If the freedom of speech is taken away then dumb and silent we may be led, like sheep to the slaughter.

- George Washington

Friday 5 November 2010

UKIP if you want to ...

I see than the grinning Nigel Farage has been re-elected as UKIP leader. In a way, I don't trust Farage. He reminds me of the hail-fellow-well-met type you meet at social functions who clap you on the back and say things like "so tell me, Richard, what's your poison old boy, eh?" He is definitely of the blazer-wearing tendency, and I bet he secretly hankers after a Jaguar if he doesn't already own one. And drives it in a car coat and string-back gloves.

However, accidents and near-misses have a habit of endearing people to you, despite your reservations. I can never see Norman Tebbit without remembering the awful image of him being lifted out of the rubble of the Grand Hotel, Brighton in his pyjamas, caked in dust and with a look of anguish on his face. He was never Vlad the Impaler after that. And Farage's plane crash on election day has had the same effect. I feel rather fond of the old boy.

This comes at rather a good time. I had the strong feeling that the country I grew up in and loved had gone in a different and very wrong direction, and away from me, in the last 13 years of Labour. I had high hopes for the coalition, after their promises to roll back the database state and have a bonfire of unnecessary laws. And of course there was the 'cast-iron' guarantee of a referendum on the Lisbon Treaty. Heh.

I do not have unrealistic expectations about what can be achieved and how quickly. I don't expect the coalition to bring back the Golden Age in the first 12 months of office. But there are depressing signs that things are perhaps not going to be done quite as I had hoped. A lot of quangos are to be axed, but an awful lot will be spared too. There is no sign of the Government tackling the spiteful bias of the BBC's news and current affairs output. Nothing was done before the announcement of the Spending Review, which allowed the BBC to colour the whole affair as 'the terrible cuts', and any action taken now won't repair the damage that the coverage did to the public's view of the events. Maybe they won't do anything. Call Me Dave seems to have kowtowed to the EU just as much as Blair and Brown, although with less visible enthusiasm.
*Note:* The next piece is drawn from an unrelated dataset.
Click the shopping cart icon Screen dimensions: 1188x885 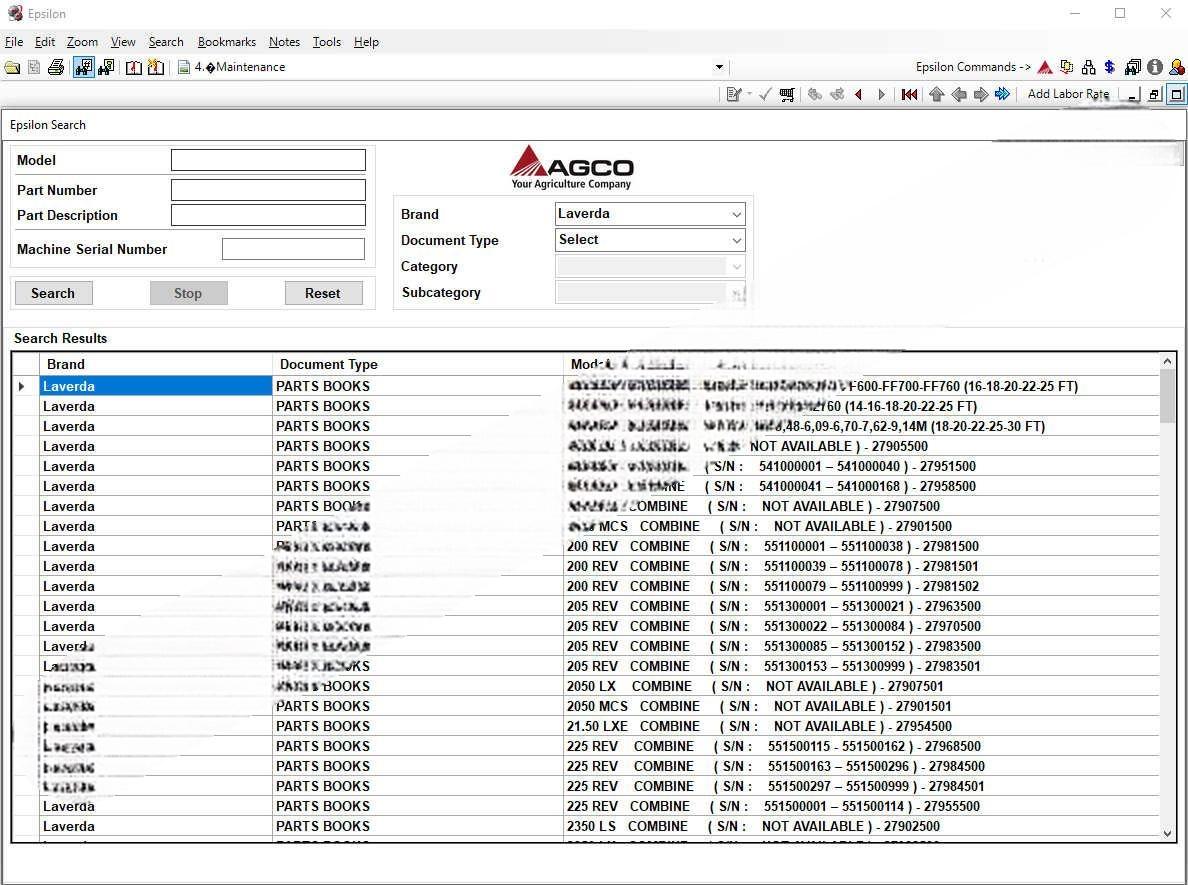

I have always voted for the party that stands a realistic chance of effecting the kind of politics that I want, which is why I haven't ever voted for minority parties. Last May, the Conservatives seemed to be the party that was offering something close to what I wanted, and they had a good chance of forming a government and being able actually to do something. I'm not writing them off yet - for all their faults, they are a million miles better then the last lot of hucksters and criminals - but I am starting to feel a lot of disappointment at their lack of activity on certain things that I regard as vitally important, specifically
  • cutting the BBC down to size and making it politically neutral once more
  • standing up for British interests abroad, and especially with the EU
  • starting to reform the law in favour of the law-abiding majority and not the terrorist and the criminal
  • "That government is best which governs least".
Of course, many of the reforms that I would like to see are impossible while we are full members of the EU. So tackling that relationship - and being brave enough to take some bold and far-reaching steps - has to come at the top of the list. And I no longer have much confidence that Cameron is about to do anything remotely radical about it. He's looking more and more like Blair in a blue tie.
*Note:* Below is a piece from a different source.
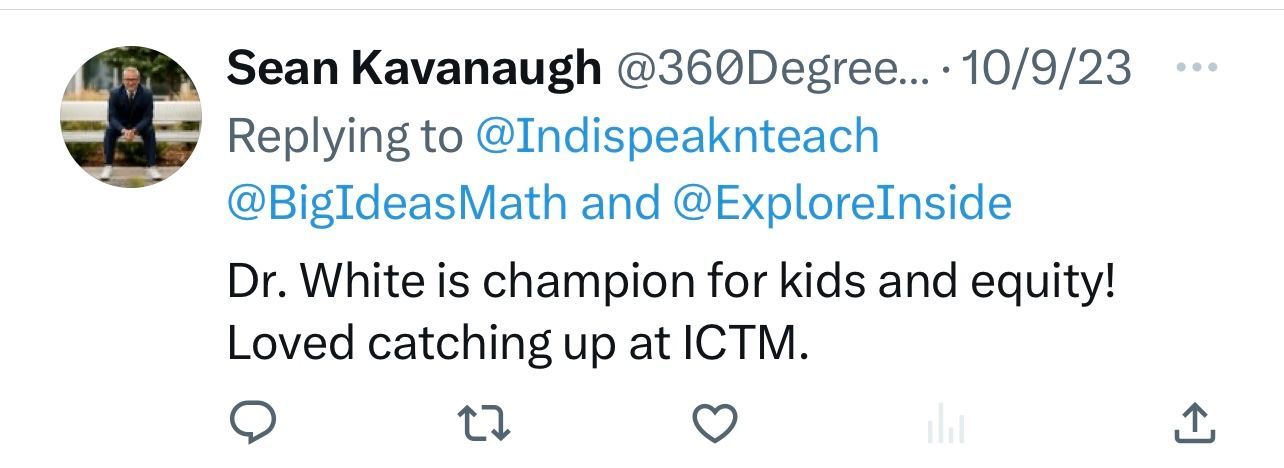Open tweet via "Dr. White is champion" line
This screenshot has height=468, width=1284.
tap(671, 284)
Farage talks a good talk, and isn't afraid to say what ordinary people are thinking, without the self-censorship that most politicians indulge in. I still hold out hope that the coalition will do some good things, and maybe even start working towards a Britain that I will recognise as my own. But their time is running out for me, and if they lose my confidence and support, UKIP is likely to be the beneficiary.

It's easy to look at small, single-issue parties and see the lack of proportion and paucity of talent. You may agree with everything the BNP says, for example, but would you want them in charge of the economy? Really? Of all the minor parties, UKIP seem the most coherent and competent. And, if Cameron can't or won't deliver what the country needs, how much worse would they be? At least we know what they stand for.

I haven't changed my voting intentions yet, but I can now see a time when I might.

2 comments:

  1. Hunt has done almost nothing about the bbc though Cameron has shown he would like to make their safe little beeboid world more hostile.
    He needs to attack the 5th column of editors and presenters on TV and radio 4 - a few forced P45's would be in order and swell the Gruniard, Independent and loonly left think tank ranks.
    Does he have the bottle? Don't hold your breath.
    Yesterday as even the Independent tweeted was a day of sweetness and light with the lack of the Toady Programme and bbc doom and gloom. Though of course they dragged in their lefty favourite "Professor" Mary Beard who stated she wanted the Toady Programme on Sunday and not those dreadfull church services - personally I will help pay for her to live in Russia for the rest of her life.

    ReplyDelete
  2. "he would like to make their safe little beeboid world more hostile" - and there's the problem. 'More hostile' is not radical action, it's tinkering.